= REQUIREMENT =
Give the records again in full, exactly as written.

******

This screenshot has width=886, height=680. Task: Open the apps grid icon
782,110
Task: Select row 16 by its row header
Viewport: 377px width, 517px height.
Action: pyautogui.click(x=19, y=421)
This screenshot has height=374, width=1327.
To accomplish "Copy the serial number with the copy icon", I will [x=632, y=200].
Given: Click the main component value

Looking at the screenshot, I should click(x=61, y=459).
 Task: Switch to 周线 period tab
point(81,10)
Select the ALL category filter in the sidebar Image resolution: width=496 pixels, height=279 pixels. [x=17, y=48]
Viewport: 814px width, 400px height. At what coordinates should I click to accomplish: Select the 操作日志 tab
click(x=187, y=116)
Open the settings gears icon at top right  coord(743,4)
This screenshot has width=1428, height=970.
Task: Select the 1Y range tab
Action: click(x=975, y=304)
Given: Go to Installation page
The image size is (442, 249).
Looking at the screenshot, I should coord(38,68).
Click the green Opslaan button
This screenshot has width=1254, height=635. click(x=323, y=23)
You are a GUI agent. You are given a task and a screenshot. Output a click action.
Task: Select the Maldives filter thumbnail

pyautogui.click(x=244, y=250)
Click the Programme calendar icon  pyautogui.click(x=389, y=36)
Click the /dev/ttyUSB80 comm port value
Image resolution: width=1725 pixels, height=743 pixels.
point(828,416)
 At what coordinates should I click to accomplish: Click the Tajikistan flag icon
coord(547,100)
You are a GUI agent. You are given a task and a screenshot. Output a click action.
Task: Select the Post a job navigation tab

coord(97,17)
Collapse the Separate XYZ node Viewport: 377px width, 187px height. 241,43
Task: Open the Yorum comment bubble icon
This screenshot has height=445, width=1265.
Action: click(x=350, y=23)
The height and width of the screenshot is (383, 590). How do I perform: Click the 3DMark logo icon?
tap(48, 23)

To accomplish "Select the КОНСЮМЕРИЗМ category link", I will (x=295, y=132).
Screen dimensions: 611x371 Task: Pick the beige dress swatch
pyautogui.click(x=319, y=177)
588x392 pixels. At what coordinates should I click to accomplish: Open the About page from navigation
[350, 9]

******

= SOLUTION FOR THIS PROBLEM =
This screenshot has width=886, height=680. Task: Open the apps grid icon
782,110
Task: Select row 16 by its row header
Viewport: 377px width, 517px height.
Action: pyautogui.click(x=19, y=421)
This screenshot has height=374, width=1327.
To accomplish "Copy the serial number with the copy icon", I will [x=632, y=200].
Given: Click the main component value

Looking at the screenshot, I should click(x=61, y=459).
 Task: Switch to 周线 period tab
point(81,10)
Select the ALL category filter in the sidebar Image resolution: width=496 pixels, height=279 pixels. [x=17, y=48]
Viewport: 814px width, 400px height. At what coordinates should I click to accomplish: Select the 操作日志 tab
click(x=187, y=116)
Open the settings gears icon at top right  coord(743,4)
This screenshot has width=1428, height=970.
Task: Select the 1Y range tab
Action: click(x=975, y=304)
Given: Go to Installation page
The image size is (442, 249).
Looking at the screenshot, I should coord(38,68).
Click the green Opslaan button
This screenshot has width=1254, height=635. click(x=323, y=23)
You are a GUI agent. You are given a task and a screenshot. Output a click action.
Task: Select the Maldives filter thumbnail

pyautogui.click(x=244, y=250)
Click the Programme calendar icon  pyautogui.click(x=389, y=36)
Click the /dev/ttyUSB80 comm port value
Image resolution: width=1725 pixels, height=743 pixels.
point(828,416)
 At what coordinates should I click to accomplish: Click the Tajikistan flag icon
coord(547,100)
You are a GUI agent. You are given a task and a screenshot. Output a click action.
Task: Select the Post a job navigation tab

coord(97,17)
Collapse the Separate XYZ node Viewport: 377px width, 187px height. 241,43
Task: Open the Yorum comment bubble icon
This screenshot has height=445, width=1265.
Action: click(x=350, y=23)
The height and width of the screenshot is (383, 590). How do I perform: Click the 3DMark logo icon?
tap(48, 23)

To accomplish "Select the КОНСЮМЕРИЗМ category link", I will (x=295, y=132).
Screen dimensions: 611x371 Task: Pick the beige dress swatch
pyautogui.click(x=319, y=177)
588x392 pixels. At what coordinates should I click to accomplish: Open the About page from navigation
[350, 9]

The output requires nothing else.